Thu, Mar 15th, 2012 10:00 by capnasty NEWS

You would think that with a system of supply and demand, having more lawyers than needed would make them cheaper to employ. Yet, just looking at a lawyer costs more than a week's wages for most people. What gives?

As Antone Johnson, former eHarmony VP/global head of Legal, explains in this article on Forbes magazine, the reason is because of sticky wages (nobody, including lawyers, likes pay cuts), limited discounting (lawyers don't want to lose their perks and bonuses) and an obsession with prestige and rankings usually judged through money.

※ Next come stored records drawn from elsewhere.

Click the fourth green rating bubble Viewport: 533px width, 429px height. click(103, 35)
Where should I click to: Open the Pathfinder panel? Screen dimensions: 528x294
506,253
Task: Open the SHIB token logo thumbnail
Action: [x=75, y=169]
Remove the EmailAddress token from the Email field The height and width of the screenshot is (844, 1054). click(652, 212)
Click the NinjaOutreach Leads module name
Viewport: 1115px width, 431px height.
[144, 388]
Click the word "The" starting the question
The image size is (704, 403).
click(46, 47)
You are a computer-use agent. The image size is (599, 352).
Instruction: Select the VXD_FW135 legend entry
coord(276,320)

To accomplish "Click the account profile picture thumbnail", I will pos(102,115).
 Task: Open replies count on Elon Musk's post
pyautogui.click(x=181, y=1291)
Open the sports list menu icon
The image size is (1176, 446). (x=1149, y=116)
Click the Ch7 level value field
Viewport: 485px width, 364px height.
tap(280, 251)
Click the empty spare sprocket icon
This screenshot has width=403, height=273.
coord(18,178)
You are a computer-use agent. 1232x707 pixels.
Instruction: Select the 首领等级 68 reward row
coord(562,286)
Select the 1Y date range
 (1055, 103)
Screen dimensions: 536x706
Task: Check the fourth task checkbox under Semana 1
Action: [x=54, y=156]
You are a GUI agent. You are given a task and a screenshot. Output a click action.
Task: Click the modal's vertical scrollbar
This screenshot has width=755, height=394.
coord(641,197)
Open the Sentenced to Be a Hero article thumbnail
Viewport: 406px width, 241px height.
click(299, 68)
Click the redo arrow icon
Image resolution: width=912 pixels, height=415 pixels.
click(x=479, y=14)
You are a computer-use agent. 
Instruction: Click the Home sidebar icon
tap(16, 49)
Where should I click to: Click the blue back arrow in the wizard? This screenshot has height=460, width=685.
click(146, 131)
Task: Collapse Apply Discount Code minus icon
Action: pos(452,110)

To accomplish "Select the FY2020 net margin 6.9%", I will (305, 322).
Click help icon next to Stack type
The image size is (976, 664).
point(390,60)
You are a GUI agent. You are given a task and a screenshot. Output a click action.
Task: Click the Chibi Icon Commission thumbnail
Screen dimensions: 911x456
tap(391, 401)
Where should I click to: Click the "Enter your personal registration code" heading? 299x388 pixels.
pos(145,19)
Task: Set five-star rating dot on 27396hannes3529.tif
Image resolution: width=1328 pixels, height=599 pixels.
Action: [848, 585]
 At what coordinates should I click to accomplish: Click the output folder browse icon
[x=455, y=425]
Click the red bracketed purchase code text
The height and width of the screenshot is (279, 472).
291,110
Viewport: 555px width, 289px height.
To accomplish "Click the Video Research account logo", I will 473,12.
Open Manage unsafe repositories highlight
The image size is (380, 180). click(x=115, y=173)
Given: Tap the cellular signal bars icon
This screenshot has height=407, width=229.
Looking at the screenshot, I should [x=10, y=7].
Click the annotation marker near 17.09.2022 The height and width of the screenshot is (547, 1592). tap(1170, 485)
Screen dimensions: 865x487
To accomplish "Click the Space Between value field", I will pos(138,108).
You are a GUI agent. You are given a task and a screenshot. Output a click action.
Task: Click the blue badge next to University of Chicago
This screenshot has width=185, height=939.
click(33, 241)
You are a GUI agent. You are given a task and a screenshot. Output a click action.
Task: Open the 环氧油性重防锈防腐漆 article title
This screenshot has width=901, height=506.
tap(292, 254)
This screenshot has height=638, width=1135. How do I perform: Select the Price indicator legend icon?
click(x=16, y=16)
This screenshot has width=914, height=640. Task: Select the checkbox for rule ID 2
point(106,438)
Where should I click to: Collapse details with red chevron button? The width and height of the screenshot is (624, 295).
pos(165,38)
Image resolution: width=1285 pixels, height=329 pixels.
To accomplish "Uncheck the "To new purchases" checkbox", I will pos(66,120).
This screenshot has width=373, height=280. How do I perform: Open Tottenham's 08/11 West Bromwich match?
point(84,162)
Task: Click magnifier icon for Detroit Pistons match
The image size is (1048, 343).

This may be about to change, however; Antone points to an article on LAW.COM on the rise of new legal providers who base their business model on not charging insanely expensive fees:

The legal industry is in the midst of a once-in-a-generation disruption. From the perspective of one who has served as a general counsel in recent years, paying $3 million a year in outside law firm bills, we (or "they" now that I've switched teams) are fed up with large firms' endlessly escalating billing rates and cost insensitivity. With many talented, experienced lawyers having left big firms (voluntarily or involuntarily), and technology making it easier than ever to set up shop as a new solo practice or small firm, Craig's point is compelling. I started my own firm, Bottom Line Law Group, with a similar philosophy of low overhead and an awareness of clients' cost sensitivity, in large part because I want to serve early stage startups and other clients who couldn't afford me if my billing rate were $650/hour. (See http://bll.la/55 for a manifesto of sorts.) Firms like mine, and those founded by many of my colleagues in the last couple years, are the wave of the future. It's such an obvious win-win -- or slam dunk, as Craig said -- that I think it's inevitable. In much the same way that startups seize opportunities that large corporations aren't nimble enough to pursue, "startup" law firms will rush to meet the market need that's currently unmet. The only way I see that not happening is if the megafirms move to slash overhead (meaning compensation, not layoffs) and billing rates. With all of the incentives and institutional traits that I've described above, I think the probability of that happening in the near future is near zero.